Editing Spark scripts in the Amazon Glue console
A script contains the code that extracts data from sources, transforms it, and loads it into targets. Amazon Glue runs a script when it starts a job.
Amazon Glue ETL scripts can be coded in Python or Scala. Python scripts use a language that is an extension of the PySpark Python dialect for extract, transform, and load (ETL) jobs. The script contains extended constructs to deal with ETL transformations. When you automatically generate the source code logic for your job, a script is created. You can edit this script, or you can provide your own script to process your ETL work.
For information about defining and editing scripts in Amazon Glue, see Amazon Glue programming guide.

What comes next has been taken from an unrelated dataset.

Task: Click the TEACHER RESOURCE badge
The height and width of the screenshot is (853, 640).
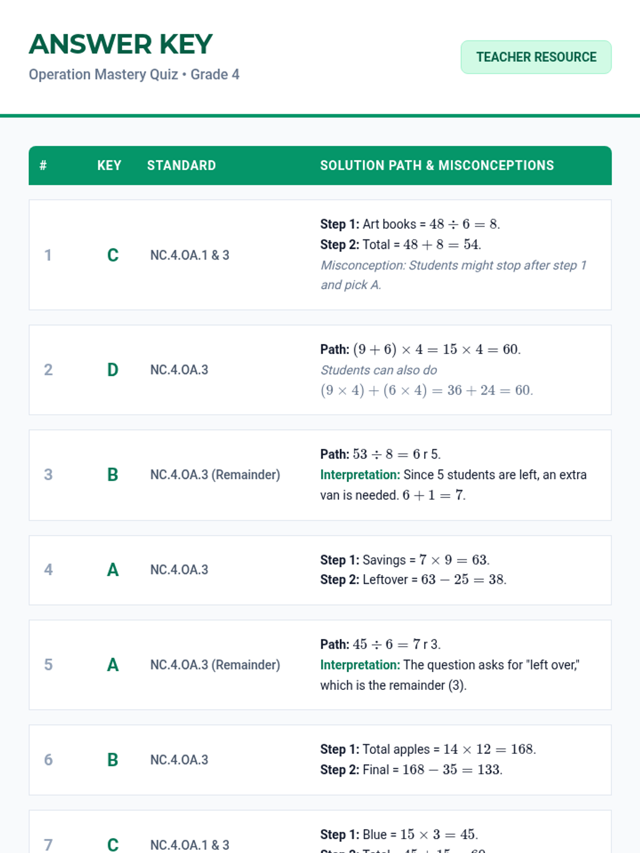Action: [x=536, y=57]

Additional libraries or files
If your script requires additional libraries or files, you can specify them as follows:
- Python library path
-
Comma-separated Amazon Simple Storage Service (Amazon S3) paths to Python libraries that are required by the script.
Note
Only pure Python libraries can be used. Libraries that rely on C extensions, such as the pandas Python Data Analysis Library, are not yet supported.
- Dependent jars path
-
Comma-separated Amazon S3 paths to JAR files that are required by the script.
Note
Currently, only pure Java or Scala (2.11) libraries can be used.
- Referenced files path
-
Comma-separated Amazon S3 paths to additional files (for example, configuration files) that are required by the script.